Many people visit cemeteries and memorials on Memorial Day to honor and mourn those who had died in military service. Many volunteers place an American flag on each grave in national cemeteries.
In April 1865, following Lincoln's assassination, commemorations were widespread. The more than 600,000 soldiers of both sides who died in the Civil War meant that burial and memorialization took on new cultural significance. Under the leadership of women during the war, an increasingly formal practice of decorating graves had taken shape. In 1865, the federal government also began creating the United States National Cemetery System for the Union war dead.
By the 1880s, ceremonies were becoming more consistent across geography as the GAR provided handbooks that presented specific procedures, poems, and Bible verses for local post commanders to utilize in planning the local event.
By the 20th century, various Union memorial traditions, celebrated on different days, merged, and Memorial Day eventually extended to honor all Americans who died while in the U.S. military service. Indiana from the 1860s to the 1920s saw numerous debates on how to expand the celebration.

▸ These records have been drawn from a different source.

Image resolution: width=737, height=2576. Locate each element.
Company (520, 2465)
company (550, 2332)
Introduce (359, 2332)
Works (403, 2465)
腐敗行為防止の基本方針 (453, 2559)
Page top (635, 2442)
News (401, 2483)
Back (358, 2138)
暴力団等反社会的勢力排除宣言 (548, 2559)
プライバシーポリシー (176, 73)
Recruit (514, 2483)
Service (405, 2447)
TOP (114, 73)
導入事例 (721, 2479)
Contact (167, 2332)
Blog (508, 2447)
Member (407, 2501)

The name "Memorial Day", which was first attested in 1882, gradually became more common than "Decoration Day" after World War II but was not declared the official name by federal law until 1967. On June 28, 1968, Congress passed the Uniform Monday Holiday Act, which moved four holidays, including Memorial Day, from their traditional dates to a specified Monday in order to create a convenient three-day weekend. The change moved Memorial Day from its traditional May 30 date to the last Monday in May. The law took effect at the federal level in 1971. After some initial confusion and unwillingness to comply, all 50 states adopted Congress's change of date within a few years.